Although I haven't read McChesney's new book, I offer this piece as a sample of this sort of critical thinking, and which might suggest a preview of what he offers in his book. Such a "radical" view, I argue, examines closely the trees while ignoring most of the dynamics of the forest. 

My critique of these critics is not intended to put them down, rather my intention is to see the weaknesses of their views and to strive for something better. I offer this criticism as a plea to especially young Americans that we must get serious about changing the system, if we are to survive. Either we get serious about overthrowing the system and establishing a socially just and sustainable system, or else we should prepare ourselves to descend into a living nightmare of fascism, wars, and catastrophic climate destabilization. Time is rapidly running out on humanity.
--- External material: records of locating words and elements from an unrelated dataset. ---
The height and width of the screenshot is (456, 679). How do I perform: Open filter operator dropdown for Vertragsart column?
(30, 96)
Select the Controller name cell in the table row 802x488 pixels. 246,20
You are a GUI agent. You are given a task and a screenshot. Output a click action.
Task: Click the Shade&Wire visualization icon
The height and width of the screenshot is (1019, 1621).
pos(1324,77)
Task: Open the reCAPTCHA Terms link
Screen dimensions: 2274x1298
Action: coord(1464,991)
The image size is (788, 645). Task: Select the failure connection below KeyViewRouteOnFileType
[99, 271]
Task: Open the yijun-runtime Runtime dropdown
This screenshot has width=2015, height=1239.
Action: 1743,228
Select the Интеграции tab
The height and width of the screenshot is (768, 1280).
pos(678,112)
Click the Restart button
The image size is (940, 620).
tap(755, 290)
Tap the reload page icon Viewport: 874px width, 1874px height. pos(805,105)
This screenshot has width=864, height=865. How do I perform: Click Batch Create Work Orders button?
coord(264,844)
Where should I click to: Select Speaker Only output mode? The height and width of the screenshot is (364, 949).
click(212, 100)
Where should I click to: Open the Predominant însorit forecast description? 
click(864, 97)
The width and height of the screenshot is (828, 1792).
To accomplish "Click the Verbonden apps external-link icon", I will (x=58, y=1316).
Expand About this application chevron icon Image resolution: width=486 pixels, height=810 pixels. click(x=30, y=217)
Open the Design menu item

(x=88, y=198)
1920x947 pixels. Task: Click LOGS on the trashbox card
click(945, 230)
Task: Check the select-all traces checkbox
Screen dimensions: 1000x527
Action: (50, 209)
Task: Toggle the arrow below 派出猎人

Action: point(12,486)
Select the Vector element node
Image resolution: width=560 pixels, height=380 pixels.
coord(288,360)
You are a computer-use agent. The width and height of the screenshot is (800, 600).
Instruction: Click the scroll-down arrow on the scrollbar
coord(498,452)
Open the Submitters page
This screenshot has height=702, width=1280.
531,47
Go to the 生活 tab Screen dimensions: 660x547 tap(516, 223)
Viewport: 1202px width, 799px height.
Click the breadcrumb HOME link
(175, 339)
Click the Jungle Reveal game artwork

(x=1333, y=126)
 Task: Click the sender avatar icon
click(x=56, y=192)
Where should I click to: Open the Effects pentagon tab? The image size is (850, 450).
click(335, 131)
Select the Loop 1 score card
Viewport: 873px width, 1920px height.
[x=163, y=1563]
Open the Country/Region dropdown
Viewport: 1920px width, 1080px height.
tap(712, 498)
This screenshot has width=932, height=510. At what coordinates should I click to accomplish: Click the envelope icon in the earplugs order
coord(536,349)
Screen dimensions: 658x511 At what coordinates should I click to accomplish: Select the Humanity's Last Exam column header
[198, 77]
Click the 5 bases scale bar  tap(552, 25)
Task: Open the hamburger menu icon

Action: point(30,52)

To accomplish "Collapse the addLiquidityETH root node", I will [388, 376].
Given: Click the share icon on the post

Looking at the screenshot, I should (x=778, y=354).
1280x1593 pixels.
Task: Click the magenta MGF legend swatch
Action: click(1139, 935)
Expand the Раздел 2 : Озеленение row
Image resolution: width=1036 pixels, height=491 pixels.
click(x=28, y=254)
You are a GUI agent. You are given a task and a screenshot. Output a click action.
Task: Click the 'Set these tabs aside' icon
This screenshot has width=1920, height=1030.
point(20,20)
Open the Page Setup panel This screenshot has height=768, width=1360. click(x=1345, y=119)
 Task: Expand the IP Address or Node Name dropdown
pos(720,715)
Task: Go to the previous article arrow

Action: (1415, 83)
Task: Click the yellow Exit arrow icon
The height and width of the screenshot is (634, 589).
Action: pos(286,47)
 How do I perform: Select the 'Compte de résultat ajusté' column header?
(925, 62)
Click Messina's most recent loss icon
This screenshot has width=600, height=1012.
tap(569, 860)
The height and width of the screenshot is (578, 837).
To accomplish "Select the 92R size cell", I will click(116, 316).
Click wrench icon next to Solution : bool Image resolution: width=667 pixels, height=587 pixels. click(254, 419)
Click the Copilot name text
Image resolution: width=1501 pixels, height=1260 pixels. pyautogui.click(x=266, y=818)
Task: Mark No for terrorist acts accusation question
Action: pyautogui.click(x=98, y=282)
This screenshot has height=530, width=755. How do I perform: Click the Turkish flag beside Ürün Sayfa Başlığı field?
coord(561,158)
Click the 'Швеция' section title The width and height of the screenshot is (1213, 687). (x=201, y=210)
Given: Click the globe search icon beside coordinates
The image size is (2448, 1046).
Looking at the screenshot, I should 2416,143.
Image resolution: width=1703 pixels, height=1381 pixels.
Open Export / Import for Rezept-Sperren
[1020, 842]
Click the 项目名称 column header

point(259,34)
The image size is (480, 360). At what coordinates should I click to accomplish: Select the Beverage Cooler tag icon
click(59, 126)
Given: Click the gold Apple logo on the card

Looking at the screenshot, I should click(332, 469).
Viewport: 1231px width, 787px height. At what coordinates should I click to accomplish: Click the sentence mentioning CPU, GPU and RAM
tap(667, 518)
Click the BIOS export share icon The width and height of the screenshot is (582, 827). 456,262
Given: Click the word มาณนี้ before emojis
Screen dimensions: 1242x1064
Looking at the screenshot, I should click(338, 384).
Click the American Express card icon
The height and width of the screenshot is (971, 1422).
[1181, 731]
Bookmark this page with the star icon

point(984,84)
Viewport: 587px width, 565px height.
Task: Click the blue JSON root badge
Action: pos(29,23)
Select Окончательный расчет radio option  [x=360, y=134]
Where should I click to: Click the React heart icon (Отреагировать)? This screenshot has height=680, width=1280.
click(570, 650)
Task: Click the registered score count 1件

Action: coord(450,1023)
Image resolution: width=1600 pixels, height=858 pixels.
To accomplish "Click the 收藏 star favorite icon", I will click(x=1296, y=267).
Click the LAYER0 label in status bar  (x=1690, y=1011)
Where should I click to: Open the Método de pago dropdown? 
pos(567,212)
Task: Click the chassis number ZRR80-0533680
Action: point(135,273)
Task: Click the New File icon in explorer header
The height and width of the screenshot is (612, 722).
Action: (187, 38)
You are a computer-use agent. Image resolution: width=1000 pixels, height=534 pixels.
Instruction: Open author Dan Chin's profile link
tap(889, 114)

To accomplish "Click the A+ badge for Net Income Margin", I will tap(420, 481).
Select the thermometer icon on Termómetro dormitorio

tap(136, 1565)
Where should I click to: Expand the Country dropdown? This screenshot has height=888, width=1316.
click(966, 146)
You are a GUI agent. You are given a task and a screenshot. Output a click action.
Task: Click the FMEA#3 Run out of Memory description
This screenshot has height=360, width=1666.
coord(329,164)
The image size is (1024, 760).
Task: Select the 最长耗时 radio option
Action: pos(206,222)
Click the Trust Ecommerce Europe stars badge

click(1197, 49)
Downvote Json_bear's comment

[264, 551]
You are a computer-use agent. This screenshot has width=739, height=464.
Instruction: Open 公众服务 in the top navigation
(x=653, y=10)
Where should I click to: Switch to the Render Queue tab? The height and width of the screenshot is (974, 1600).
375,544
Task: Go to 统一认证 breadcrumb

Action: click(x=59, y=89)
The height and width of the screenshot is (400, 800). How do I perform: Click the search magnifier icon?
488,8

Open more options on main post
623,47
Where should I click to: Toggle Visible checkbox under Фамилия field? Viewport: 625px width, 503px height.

In this piece McChesney looks at our "dark imperial legacy" as originating with Charles E. (General Electric) Wilson who later became Sec. of Defense under Eisenhower. He throws in concepts like "military Keynesianism" to dress up his essay in academic jargon, references some radical authors, offers two quotes from other observers making reference to a ruling class to give his essay some radical cachet, but otherwise ignores an overview of the inherent and compulsive drive to power that the system of capitalism inculcates in those who practice capitalism. Thus, the reader is left to imagine that individuals such as Charles Wilson and George Bush are to blame for aberrations in a system that is basically sound. Hence, it only needs to be reformed to make it function right.